- _WORK ITEM_
As the output, give exactly the lines that run from the one with "Where should I" through the end of the records below, and omit pictures.

- _RECORDS PROVIDED_
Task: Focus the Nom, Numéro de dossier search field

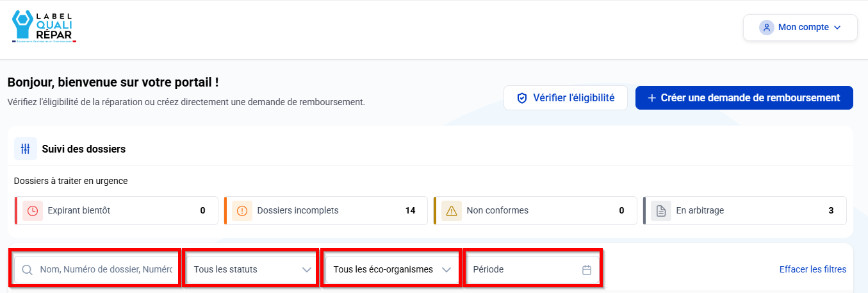Action: pos(94,269)

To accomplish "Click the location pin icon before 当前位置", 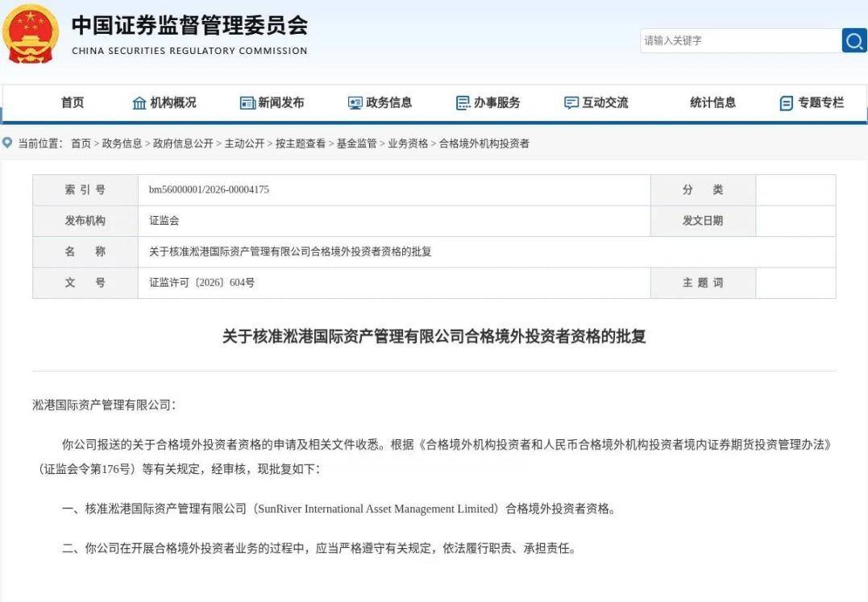I will [7, 143].
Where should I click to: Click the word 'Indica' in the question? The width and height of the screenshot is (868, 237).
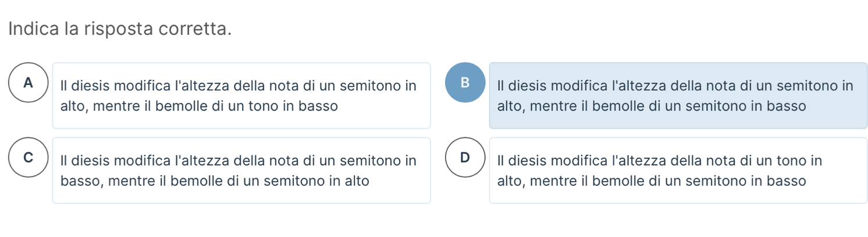click(34, 29)
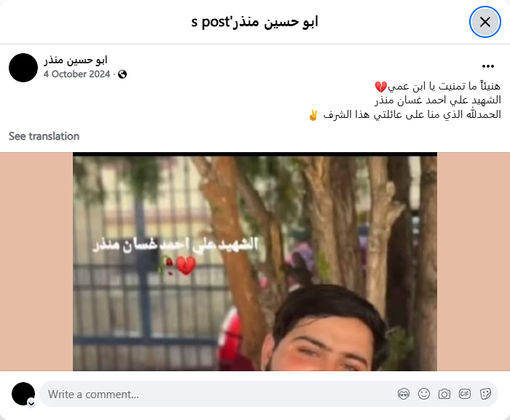Expand the commenting identity switcher arrow
This screenshot has height=420, width=510.
(x=31, y=404)
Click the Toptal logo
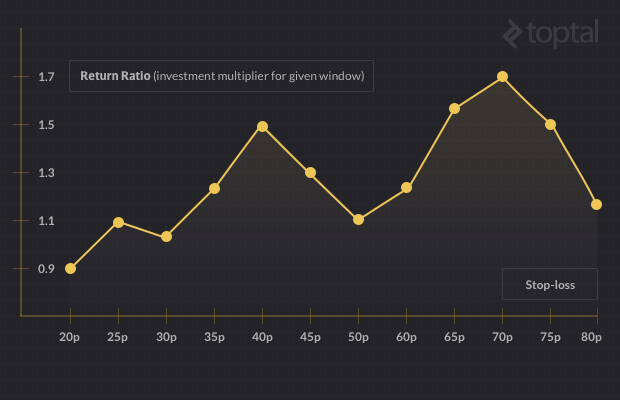This screenshot has width=620, height=400. 550,34
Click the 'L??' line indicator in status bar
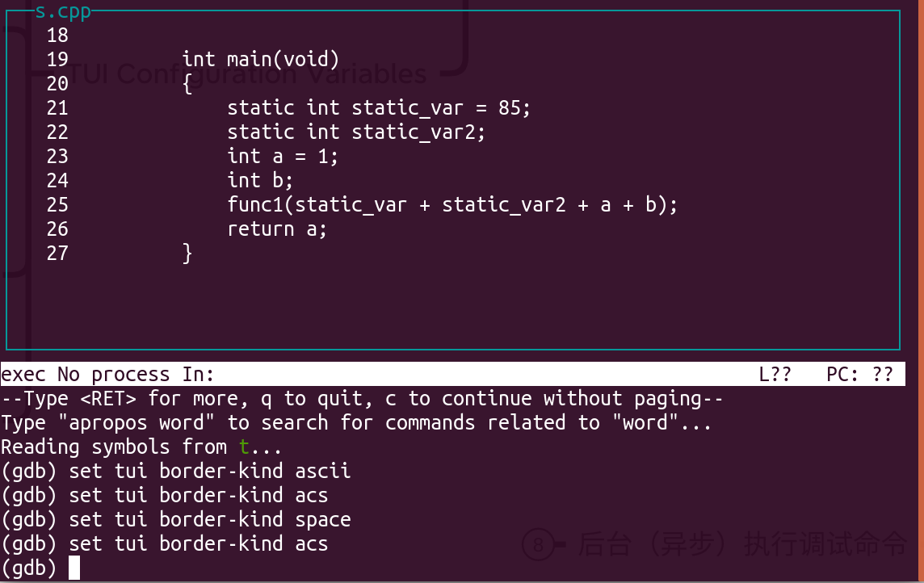Image resolution: width=924 pixels, height=583 pixels. coord(775,375)
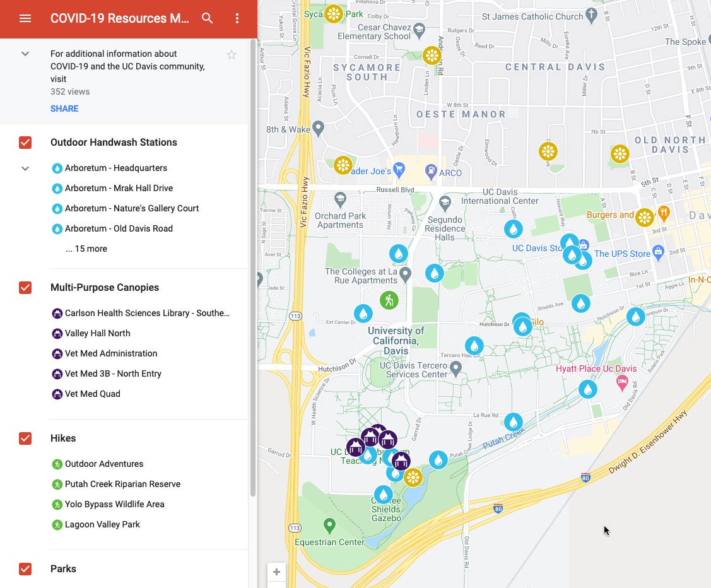
Task: Choose the Lagoon Valley Park list item
Action: [102, 524]
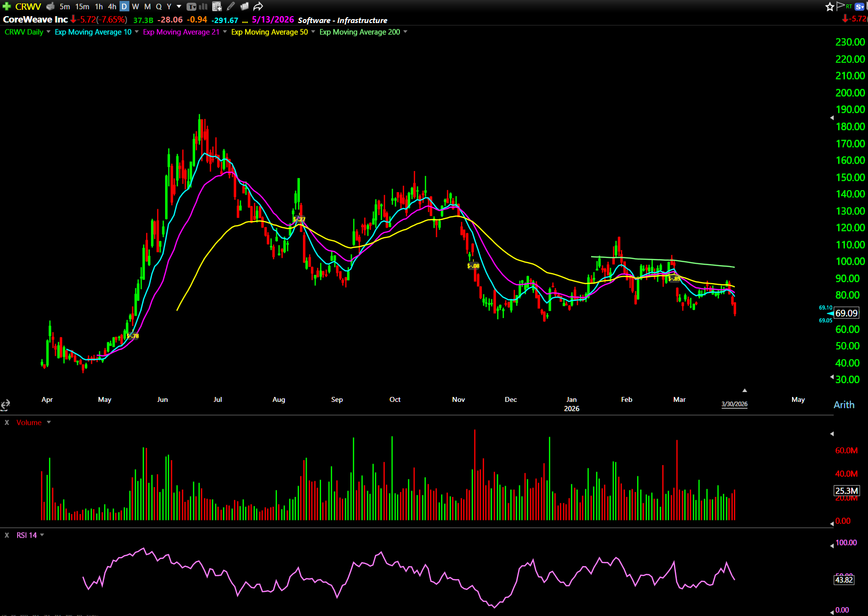Open the calendar-plus add indicator icon
This screenshot has width=868, height=616.
click(217, 6)
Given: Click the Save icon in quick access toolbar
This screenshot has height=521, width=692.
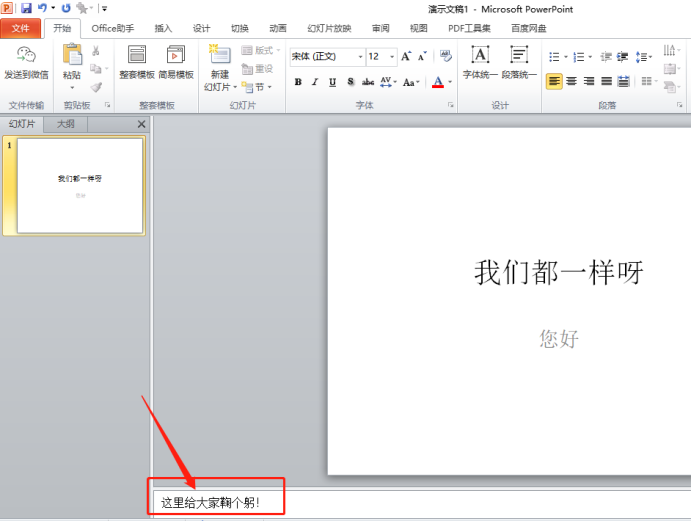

- _TASK OUTPUT_
Where should I click to: Click the word 'Indica' in the question? The width and height of the screenshot is (868, 237).
click(34, 29)
Expand the commenting identity switcher arrow
This screenshot has height=420, width=510.
(x=31, y=404)
Click the Toptal logo
This screenshot has width=620, height=400. 550,34
Click the 'L??' line indicator in status bar
Image resolution: width=924 pixels, height=583 pixels. coord(775,375)
Task: Choose the Lagoon Valley Park list item
Action: [102, 524]
Open the calendar-plus add indicator icon
This screenshot has width=868, height=616.
click(217, 6)
Given: Click the Save icon in quick access toolbar
This screenshot has height=521, width=692.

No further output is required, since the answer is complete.